*Records excerpted from a collection*:
-- -- --

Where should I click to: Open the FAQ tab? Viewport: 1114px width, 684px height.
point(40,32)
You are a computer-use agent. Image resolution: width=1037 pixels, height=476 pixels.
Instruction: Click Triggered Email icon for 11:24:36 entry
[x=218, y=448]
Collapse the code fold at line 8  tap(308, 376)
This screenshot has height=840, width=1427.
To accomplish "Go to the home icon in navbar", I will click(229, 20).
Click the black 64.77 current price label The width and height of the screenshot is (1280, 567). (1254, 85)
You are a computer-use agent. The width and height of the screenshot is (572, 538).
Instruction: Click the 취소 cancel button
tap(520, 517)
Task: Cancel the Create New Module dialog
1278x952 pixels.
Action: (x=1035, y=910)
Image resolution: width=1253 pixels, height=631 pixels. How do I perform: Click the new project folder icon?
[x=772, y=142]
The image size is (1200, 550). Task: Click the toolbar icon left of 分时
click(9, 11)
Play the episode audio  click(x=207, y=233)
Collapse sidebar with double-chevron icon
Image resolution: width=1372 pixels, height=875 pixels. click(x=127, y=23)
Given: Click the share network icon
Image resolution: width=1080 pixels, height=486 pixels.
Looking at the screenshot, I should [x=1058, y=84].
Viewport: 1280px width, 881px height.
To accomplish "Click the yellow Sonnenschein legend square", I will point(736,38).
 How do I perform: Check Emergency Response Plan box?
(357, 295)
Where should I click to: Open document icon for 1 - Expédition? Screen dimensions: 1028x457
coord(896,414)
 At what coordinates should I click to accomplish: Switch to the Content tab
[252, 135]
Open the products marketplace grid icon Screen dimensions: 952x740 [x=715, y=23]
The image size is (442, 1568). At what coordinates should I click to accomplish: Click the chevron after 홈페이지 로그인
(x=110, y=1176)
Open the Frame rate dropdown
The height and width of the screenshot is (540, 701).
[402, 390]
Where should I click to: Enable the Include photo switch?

-- -- --

*SET TASK*: Output the listing above again word for word, keeping every line.

*THE COMPLETED TASK*:
Where should I click to: Open the FAQ tab? Viewport: 1114px width, 684px height.
point(40,32)
You are a computer-use agent. Image resolution: width=1037 pixels, height=476 pixels.
Instruction: Click Triggered Email icon for 11:24:36 entry
[x=218, y=448]
Collapse the code fold at line 8  tap(308, 376)
This screenshot has height=840, width=1427.
To accomplish "Go to the home icon in navbar", I will click(229, 20).
Click the black 64.77 current price label The width and height of the screenshot is (1280, 567). (1254, 85)
You are a computer-use agent. The width and height of the screenshot is (572, 538).
Instruction: Click the 취소 cancel button
tap(520, 517)
Task: Cancel the Create New Module dialog
1278x952 pixels.
Action: (x=1035, y=910)
Image resolution: width=1253 pixels, height=631 pixels. How do I perform: Click the new project folder icon?
[x=772, y=142]
The image size is (1200, 550). Task: Click the toolbar icon left of 分时
click(9, 11)
Play the episode audio  click(x=207, y=233)
Collapse sidebar with double-chevron icon
Image resolution: width=1372 pixels, height=875 pixels. click(x=127, y=23)
Given: Click the share network icon
Image resolution: width=1080 pixels, height=486 pixels.
Looking at the screenshot, I should [x=1058, y=84].
Viewport: 1280px width, 881px height.
To accomplish "Click the yellow Sonnenschein legend square", I will point(736,38).
 How do I perform: Check Emergency Response Plan box?
(357, 295)
Where should I click to: Open document icon for 1 - Expédition? Screen dimensions: 1028x457
coord(896,414)
 At what coordinates should I click to accomplish: Switch to the Content tab
[252, 135]
Open the products marketplace grid icon Screen dimensions: 952x740 [x=715, y=23]
The image size is (442, 1568). At what coordinates should I click to accomplish: Click the chevron after 홈페이지 로그인
(x=110, y=1176)
Open the Frame rate dropdown
The height and width of the screenshot is (540, 701).
[402, 390]
Where should I click to: Enable the Include photo switch?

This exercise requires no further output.